SFEBES2022 Poster Presentations Bone and Calcium (40 abstracts)
1Section of Endocrinology and Investigative Medicine, Imperial College London, London, United Kingdom; 2Department of Endocrinology, Imperial College Healthcare NHS Trust, London, United Kingdom; 3Department of Clinical Chemistry, Imperial College Healthcare NHS Trust, London, United Kingdom
Introduction: Free ionised calcium is the biologically active component of total circulating calcium but is infrequently measured due to sampling requirements. Therefore, total calcium is adjusted for albumin to provide a closer estimate of the biologically active ionised calcium level (e.g. James, Orell, Payne and Berry formulae). Here, we aim to derive a novel equation to estimate ionised calcium from readily available biochemical parameters and compare its performance to existing equations.
Material and Methods: Derivation cohort: 2806 serum samples (total calcium) taken with blood gas samples (ionised calcium) collected at Imperial College Healthcare NHS Trust were used to derive equations to estimate ionised calcium using multivariable linear regression. Validation cohort: The performance of newly derived and existing equations of calcium to predict PTH in a cohort of 5510 patients was compared using spearman correlation and multivariable linear regression, adjusted for vitamin D level.
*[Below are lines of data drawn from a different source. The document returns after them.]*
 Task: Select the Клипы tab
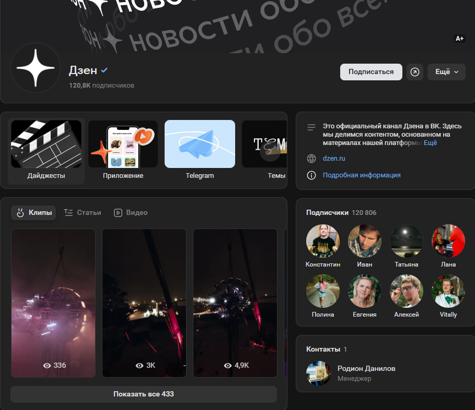coord(34,213)
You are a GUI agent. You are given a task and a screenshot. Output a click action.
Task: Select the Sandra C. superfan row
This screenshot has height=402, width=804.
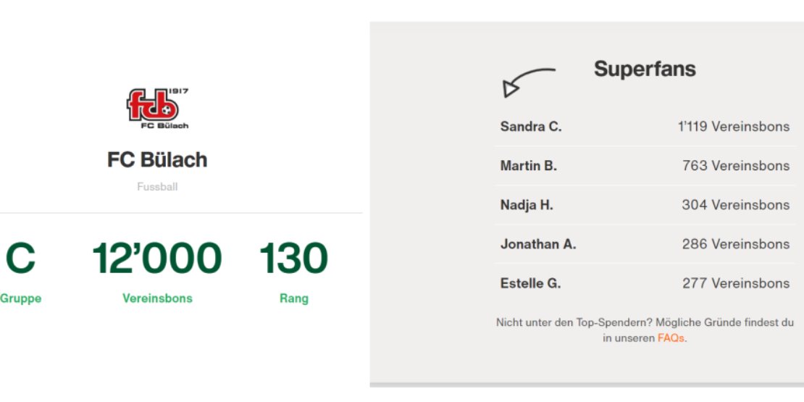click(645, 127)
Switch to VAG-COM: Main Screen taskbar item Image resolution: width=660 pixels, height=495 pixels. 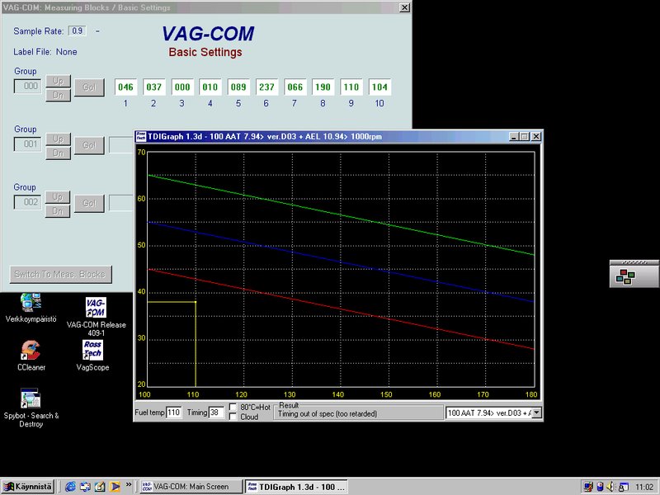click(189, 487)
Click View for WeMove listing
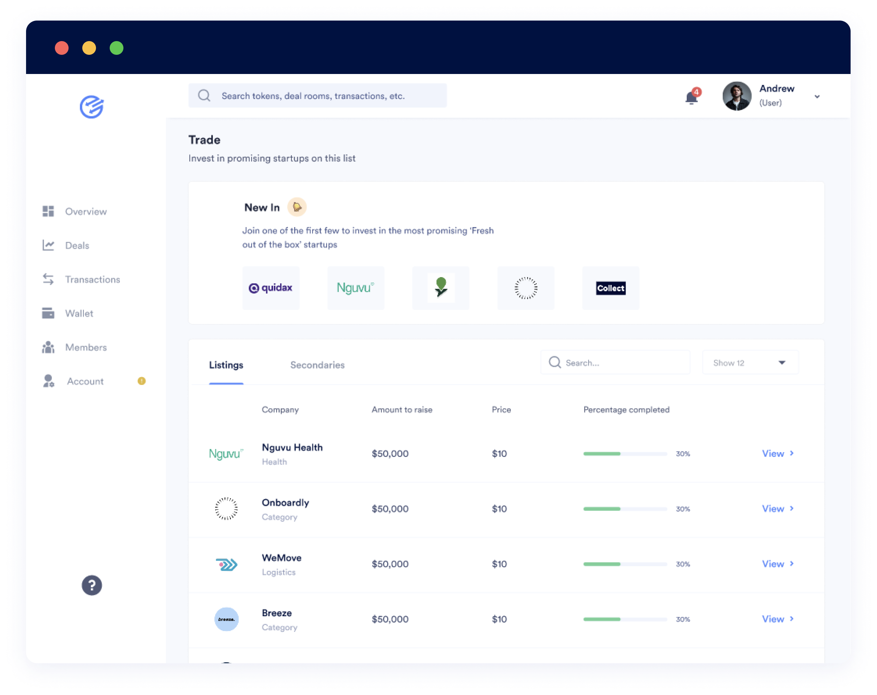This screenshot has width=877, height=695. [773, 563]
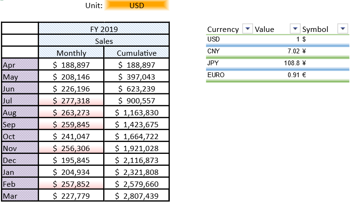Viewport: 351px width, 202px height.
Task: Select the Apr row label
Action: 20,65
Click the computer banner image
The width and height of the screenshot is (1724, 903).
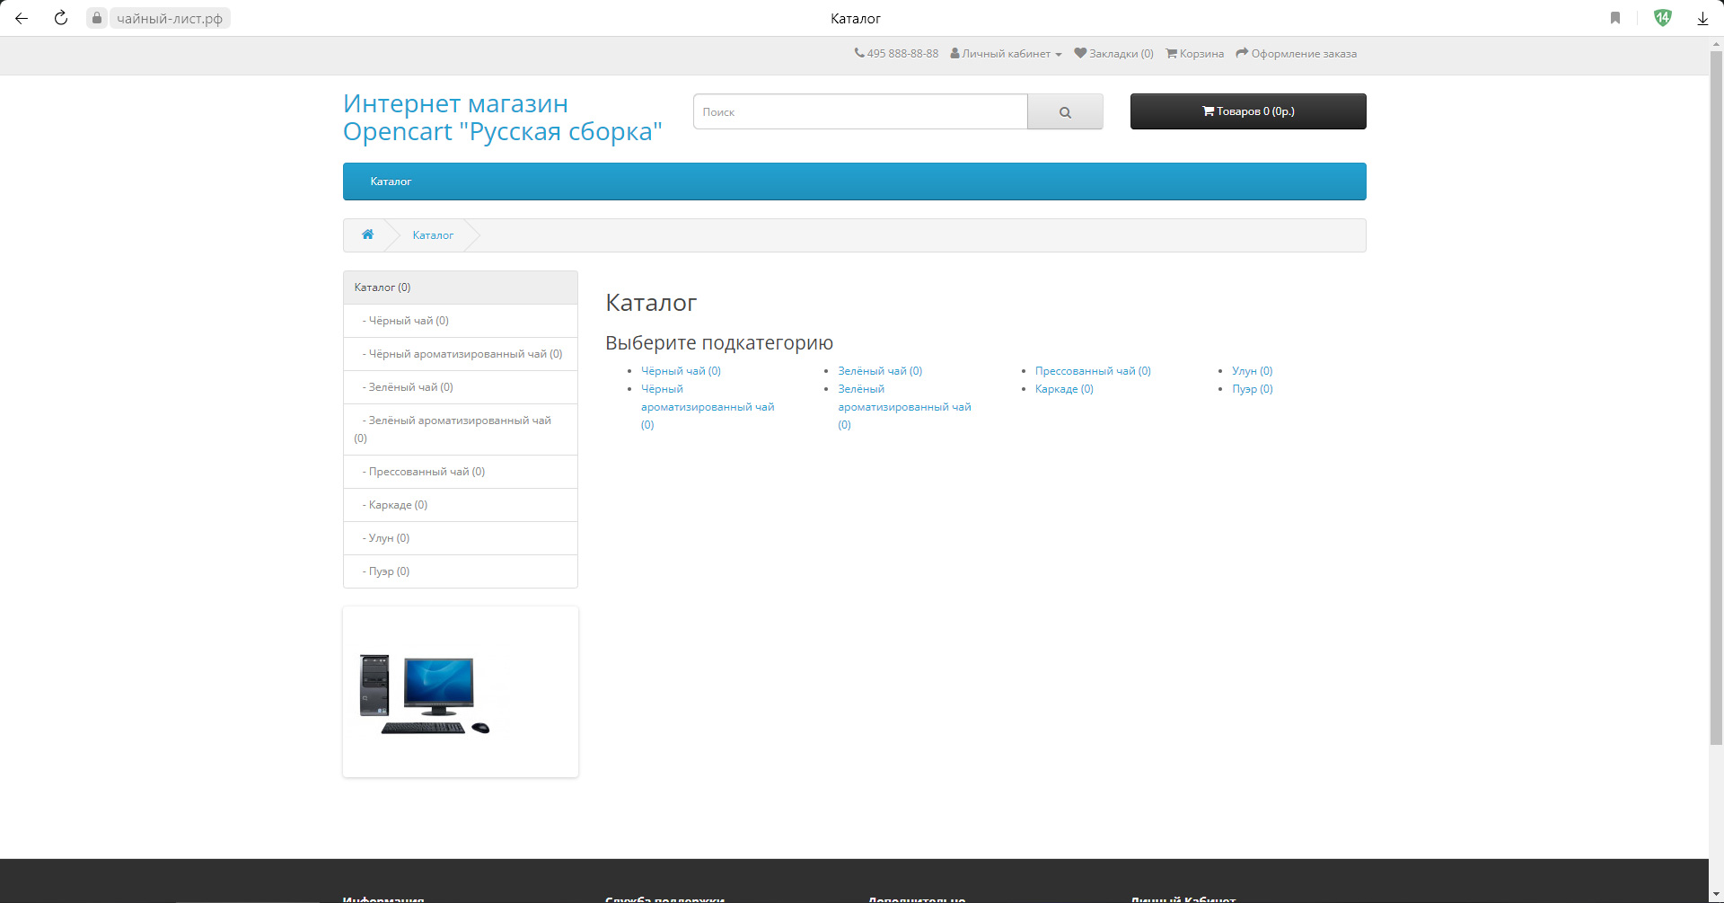pyautogui.click(x=425, y=694)
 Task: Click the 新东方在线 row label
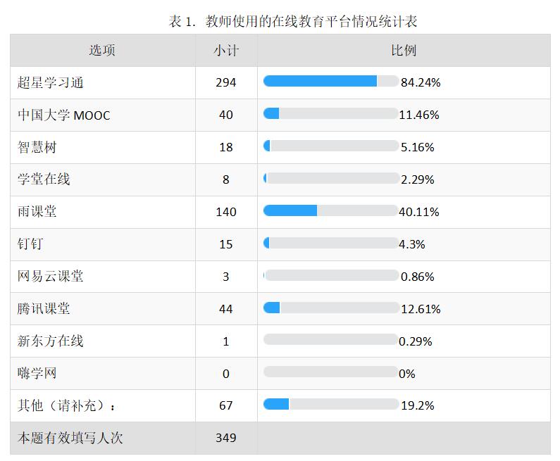[x=50, y=341]
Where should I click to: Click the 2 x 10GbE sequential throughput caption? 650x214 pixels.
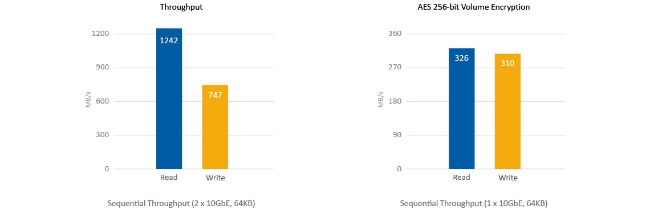[181, 204]
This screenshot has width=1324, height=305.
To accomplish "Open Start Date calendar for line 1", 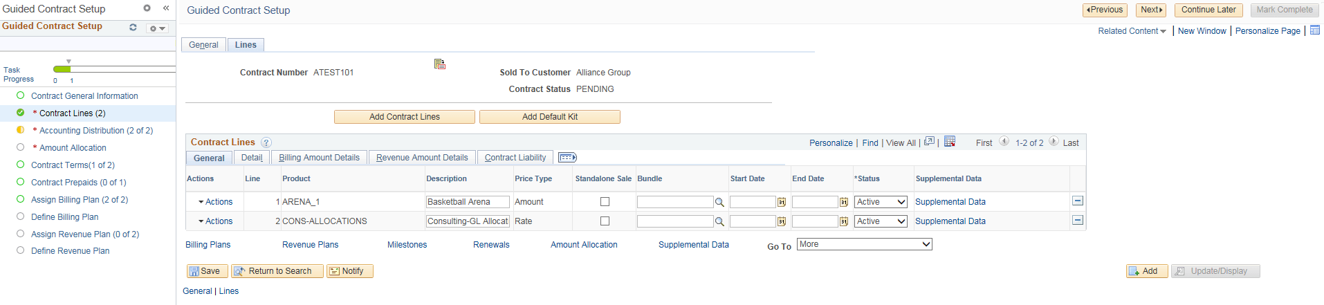I will (781, 202).
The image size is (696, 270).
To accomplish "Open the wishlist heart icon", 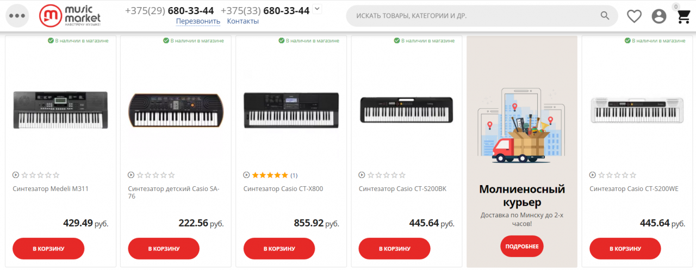I will [634, 16].
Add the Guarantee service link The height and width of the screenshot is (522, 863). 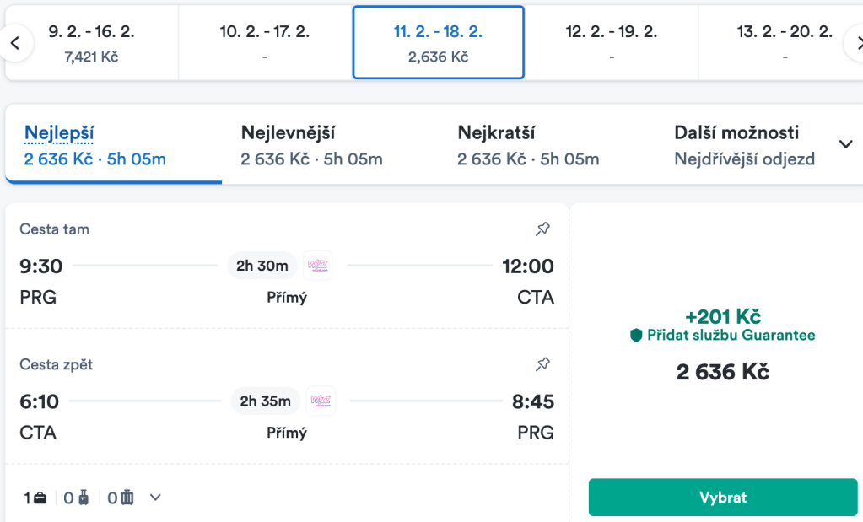pyautogui.click(x=731, y=336)
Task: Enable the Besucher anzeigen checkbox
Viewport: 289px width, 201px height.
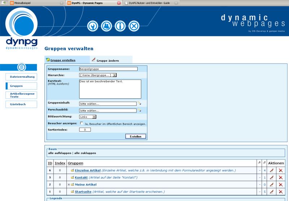Action: 81,123
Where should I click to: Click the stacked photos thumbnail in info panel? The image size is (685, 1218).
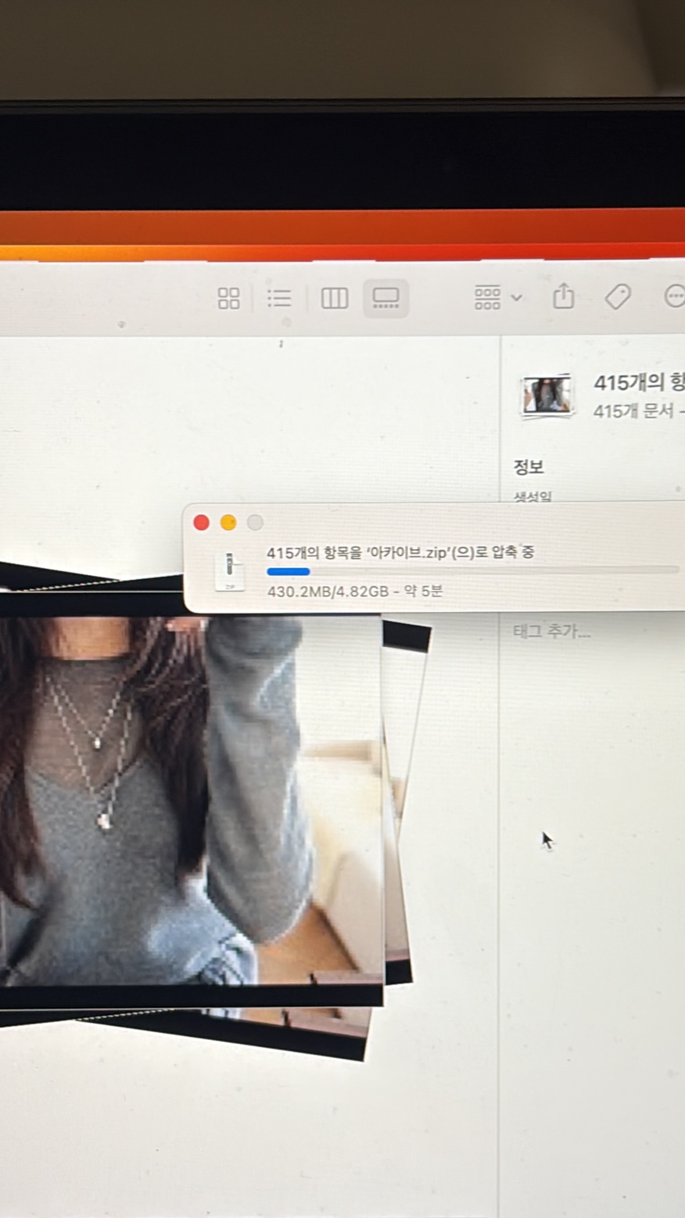pos(546,396)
Results: Derivation cohort: Adjusted calcium (r2=0.269) was less strongly associated with ionised calcium, than total calcium (r2=0.314). A newly derived equation incorporating total calcium, albumin, potassium and haematocrit levels had an r2 of 0.327, and 0.364 when all available laboratory variables were included, which were superior to the best performing existing formula (James: r2=0.27). Validation cohort: Adjustment of total calcium by the Berry resulted in a higher calcium level, whereas adjustment by Orell resulted in a lower level. The relationship between calcium and PTH was strongest in the setting of hypercalcemia, with the James formula having the highest correlation coefficient (+0.495).
Discussion: Accurate determination of calcium status has important implications for interpretation of PTH levels and reaching the correct diagnosis especially in borderline cases. Adjustment of total calcium levels for albumin using current equations does not always outperform unadjusted total calcium levels in reflecting ionised calcium, especially in scenarios of extreme perturbations of physiology.